Supplied entries:
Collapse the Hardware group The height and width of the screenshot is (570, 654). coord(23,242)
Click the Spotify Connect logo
...
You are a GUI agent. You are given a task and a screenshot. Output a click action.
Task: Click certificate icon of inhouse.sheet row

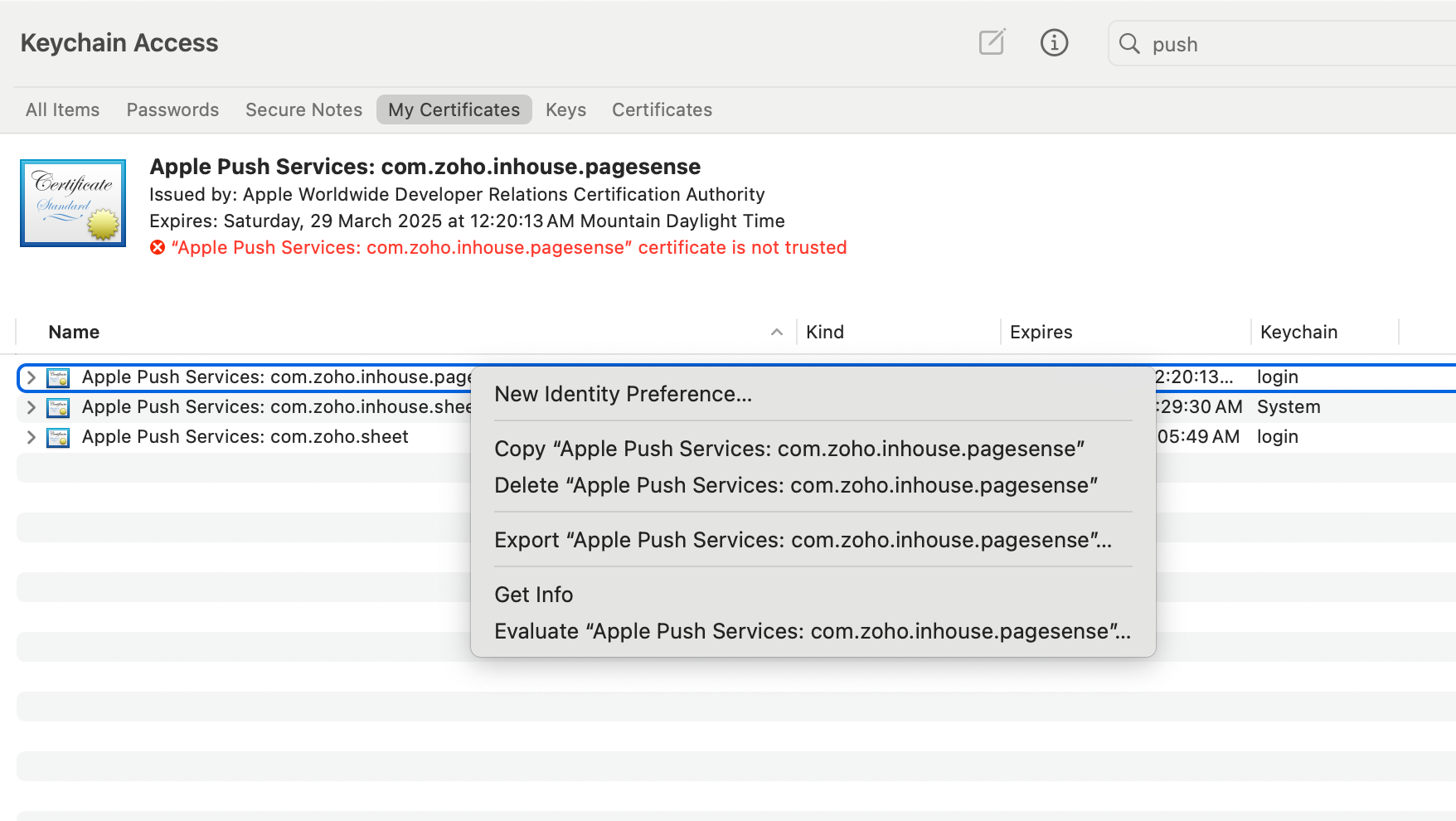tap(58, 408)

The problem:
Find the lines in the data that include "screenshot", then copy each of them.

Exercise answer:
Collapse the Hardware group The height and width of the screenshot is (570, 654). coord(23,242)
You are a GUI agent. You are given a task and a screenshot. Output a click action.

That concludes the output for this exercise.